WASHINGTON – Average interest rates on U.S. 30-year mortgages dropped for the fourth week in a row, to 6.52 percent, according to a survey released by mortgage finance company Freddie Mac Thursday.
Rates on U.S. 30-year mortgages were 6.55 percent last week. Average rates on 15-year mortgages remained unchanged at 6.20 percent.
One-year adjustable rate mortgages dropped as well, to 5.65 percent from 5.69 percent.
"Long-term rates continue to relax as economic reports support a picture of a weakening housing sector and a slower-growing economy," said Frank Nothaft, chief economist of Freddie Mac (FRE), in a statement.

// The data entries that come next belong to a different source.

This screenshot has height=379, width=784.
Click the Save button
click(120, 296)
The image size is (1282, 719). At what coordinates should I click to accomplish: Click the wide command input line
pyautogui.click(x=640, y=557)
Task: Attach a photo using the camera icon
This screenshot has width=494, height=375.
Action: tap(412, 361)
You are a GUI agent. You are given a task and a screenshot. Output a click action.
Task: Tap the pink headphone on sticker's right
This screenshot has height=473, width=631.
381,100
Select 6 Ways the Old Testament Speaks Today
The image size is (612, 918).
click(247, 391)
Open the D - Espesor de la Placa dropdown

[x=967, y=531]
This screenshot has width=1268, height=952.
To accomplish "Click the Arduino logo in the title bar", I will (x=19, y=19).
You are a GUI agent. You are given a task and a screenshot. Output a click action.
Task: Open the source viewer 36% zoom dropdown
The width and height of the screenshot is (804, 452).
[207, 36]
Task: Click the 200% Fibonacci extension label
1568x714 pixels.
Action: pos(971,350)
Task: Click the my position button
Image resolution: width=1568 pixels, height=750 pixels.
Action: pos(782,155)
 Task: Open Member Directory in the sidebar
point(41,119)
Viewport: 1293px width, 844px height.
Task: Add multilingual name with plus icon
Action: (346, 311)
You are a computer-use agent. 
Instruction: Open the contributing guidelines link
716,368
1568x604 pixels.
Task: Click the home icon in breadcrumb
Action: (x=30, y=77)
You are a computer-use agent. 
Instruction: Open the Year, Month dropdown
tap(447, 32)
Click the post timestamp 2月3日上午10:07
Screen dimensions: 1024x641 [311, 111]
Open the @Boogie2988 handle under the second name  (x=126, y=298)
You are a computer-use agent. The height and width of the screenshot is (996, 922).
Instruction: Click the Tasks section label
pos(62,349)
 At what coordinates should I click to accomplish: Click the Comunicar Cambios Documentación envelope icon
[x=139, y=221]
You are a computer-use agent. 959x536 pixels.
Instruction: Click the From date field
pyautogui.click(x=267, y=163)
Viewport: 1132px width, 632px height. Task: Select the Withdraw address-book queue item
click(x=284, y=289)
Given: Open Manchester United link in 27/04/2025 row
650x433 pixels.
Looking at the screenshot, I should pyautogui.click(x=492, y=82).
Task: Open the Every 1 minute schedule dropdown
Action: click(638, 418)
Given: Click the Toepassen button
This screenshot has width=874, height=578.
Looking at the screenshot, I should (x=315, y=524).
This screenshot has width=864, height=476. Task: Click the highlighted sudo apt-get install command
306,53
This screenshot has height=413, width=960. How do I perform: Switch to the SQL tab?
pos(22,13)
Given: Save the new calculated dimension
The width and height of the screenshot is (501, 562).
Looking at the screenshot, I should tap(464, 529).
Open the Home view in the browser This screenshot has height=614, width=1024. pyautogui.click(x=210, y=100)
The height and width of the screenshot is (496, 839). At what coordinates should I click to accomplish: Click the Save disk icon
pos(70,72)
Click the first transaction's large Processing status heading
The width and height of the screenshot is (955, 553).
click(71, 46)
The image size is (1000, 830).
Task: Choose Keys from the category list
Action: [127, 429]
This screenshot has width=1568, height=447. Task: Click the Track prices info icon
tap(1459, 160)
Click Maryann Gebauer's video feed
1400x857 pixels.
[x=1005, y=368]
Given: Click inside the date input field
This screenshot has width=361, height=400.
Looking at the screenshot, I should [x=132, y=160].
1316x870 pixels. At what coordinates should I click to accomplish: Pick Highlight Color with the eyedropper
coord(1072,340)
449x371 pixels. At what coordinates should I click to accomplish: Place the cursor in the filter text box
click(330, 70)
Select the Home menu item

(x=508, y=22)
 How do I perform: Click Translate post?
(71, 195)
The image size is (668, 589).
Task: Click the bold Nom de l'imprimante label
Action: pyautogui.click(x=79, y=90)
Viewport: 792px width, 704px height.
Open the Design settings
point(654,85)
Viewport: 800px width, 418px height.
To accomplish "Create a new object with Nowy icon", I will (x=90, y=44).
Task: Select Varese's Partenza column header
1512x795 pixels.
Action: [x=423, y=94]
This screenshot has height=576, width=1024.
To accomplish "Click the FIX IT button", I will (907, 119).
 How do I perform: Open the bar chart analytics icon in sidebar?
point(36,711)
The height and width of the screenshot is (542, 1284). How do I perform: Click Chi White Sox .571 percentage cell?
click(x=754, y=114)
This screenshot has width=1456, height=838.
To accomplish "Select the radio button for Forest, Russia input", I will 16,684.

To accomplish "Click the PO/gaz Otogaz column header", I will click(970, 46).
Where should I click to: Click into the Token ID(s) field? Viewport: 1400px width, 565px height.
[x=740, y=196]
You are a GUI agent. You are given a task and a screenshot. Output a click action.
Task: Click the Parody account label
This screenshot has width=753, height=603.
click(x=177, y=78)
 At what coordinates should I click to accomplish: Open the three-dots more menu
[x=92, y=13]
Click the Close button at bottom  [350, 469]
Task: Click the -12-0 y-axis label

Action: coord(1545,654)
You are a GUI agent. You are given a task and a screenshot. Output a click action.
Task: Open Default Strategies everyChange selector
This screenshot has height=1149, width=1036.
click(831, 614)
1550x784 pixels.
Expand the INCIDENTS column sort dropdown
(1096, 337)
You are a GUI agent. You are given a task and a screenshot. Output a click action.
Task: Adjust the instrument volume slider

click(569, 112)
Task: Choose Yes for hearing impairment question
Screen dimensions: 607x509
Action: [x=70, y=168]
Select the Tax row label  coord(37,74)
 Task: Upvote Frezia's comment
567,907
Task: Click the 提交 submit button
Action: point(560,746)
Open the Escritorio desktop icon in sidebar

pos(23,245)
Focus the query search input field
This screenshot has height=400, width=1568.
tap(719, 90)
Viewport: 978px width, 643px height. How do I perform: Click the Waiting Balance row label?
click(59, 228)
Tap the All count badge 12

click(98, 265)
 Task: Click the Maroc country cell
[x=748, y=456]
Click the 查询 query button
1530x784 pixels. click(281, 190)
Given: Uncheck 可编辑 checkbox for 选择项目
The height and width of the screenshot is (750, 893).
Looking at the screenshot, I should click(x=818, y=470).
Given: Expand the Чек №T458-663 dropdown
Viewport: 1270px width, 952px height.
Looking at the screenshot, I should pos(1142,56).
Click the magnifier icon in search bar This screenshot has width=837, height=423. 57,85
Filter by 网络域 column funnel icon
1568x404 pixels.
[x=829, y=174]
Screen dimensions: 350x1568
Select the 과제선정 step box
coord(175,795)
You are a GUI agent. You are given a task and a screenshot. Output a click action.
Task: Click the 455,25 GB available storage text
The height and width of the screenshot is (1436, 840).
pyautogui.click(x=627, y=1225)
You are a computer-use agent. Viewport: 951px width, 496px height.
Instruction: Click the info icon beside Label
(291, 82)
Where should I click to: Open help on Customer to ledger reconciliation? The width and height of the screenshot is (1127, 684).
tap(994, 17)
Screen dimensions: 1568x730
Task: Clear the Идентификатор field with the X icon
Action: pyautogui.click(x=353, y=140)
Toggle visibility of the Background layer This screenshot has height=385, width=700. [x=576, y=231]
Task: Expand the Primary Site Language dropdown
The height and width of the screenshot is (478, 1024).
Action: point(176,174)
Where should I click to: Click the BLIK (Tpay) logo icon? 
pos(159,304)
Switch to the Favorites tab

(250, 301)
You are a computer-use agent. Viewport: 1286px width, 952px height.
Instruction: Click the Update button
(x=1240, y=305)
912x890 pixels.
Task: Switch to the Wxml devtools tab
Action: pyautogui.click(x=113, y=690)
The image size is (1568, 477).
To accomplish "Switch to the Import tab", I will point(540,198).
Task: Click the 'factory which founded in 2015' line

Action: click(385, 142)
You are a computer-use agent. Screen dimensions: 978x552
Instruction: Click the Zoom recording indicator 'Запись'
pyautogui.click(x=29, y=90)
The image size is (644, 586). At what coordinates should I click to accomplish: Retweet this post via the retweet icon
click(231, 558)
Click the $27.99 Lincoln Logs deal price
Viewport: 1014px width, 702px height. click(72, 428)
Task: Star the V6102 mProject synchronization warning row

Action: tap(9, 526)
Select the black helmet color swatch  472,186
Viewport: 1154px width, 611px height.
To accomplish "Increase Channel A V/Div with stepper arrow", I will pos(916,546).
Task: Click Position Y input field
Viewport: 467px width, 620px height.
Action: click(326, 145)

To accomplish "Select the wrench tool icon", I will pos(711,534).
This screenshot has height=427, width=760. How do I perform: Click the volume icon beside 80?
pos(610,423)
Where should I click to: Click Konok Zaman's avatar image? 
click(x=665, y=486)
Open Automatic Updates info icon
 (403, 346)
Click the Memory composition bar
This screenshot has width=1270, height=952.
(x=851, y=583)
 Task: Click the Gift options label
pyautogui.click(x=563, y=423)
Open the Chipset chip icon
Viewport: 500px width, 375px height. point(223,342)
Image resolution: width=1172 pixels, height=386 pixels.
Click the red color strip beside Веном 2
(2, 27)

On Wednesday, the Commerce Department reported that construction on new houses slowed to the lowest rate in two years in July, to 1.795 million homes. Applications for building permits in July fell by 6.5 percent, the biggest decline since a 7.2 percent drop in September 1999.
Lenders charged an average of 0.3 percent in fees and points on 30-year and 15-year mortgages, both unchanged from last week. They charged 0.5 percent in fees and points on the one-year ARM, down from 0.8 percent last week.
The hybrid "5/1" ARM, set at a fixed rate for five years and adjustable each following year, averaged 6.18 percent, down from 6.21 percent last week.
Freddie Mac is a mortgage finance company chartered by Congress that buys mortgages from lenders and packages them into securities to sell to investors or to hold in its own portfolio.